The full set of records is to be reproduced verbatim.

BEGIN RECORDS TO PROCESS

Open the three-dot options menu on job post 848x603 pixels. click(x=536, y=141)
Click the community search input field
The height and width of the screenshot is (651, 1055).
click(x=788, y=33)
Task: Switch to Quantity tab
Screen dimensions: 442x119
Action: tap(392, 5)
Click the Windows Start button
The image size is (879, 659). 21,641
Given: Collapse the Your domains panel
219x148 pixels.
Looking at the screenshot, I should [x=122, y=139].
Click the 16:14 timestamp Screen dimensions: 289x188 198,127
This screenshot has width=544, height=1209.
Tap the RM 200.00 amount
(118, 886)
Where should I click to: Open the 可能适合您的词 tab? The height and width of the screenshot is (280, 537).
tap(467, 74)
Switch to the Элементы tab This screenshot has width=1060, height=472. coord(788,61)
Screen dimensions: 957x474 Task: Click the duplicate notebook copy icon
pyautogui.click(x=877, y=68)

END RECORDS TO PROCESS

EXERCISE OUTPUT:
Open the three-dot options menu on job post 848x603 pixels. click(x=536, y=141)
Click the community search input field
The height and width of the screenshot is (651, 1055).
click(x=788, y=33)
Task: Switch to Quantity tab
Screen dimensions: 442x119
Action: tap(392, 5)
Click the Windows Start button
The image size is (879, 659). 21,641
Given: Collapse the Your domains panel
219x148 pixels.
Looking at the screenshot, I should [x=122, y=139].
Click the 16:14 timestamp Screen dimensions: 289x188 198,127
This screenshot has width=544, height=1209.
Tap the RM 200.00 amount
(118, 886)
Where should I click to: Open the 可能适合您的词 tab? The height and width of the screenshot is (280, 537).
tap(467, 74)
Switch to the Элементы tab This screenshot has width=1060, height=472. coord(788,61)
Screen dimensions: 957x474 Task: Click the duplicate notebook copy icon
pyautogui.click(x=877, y=68)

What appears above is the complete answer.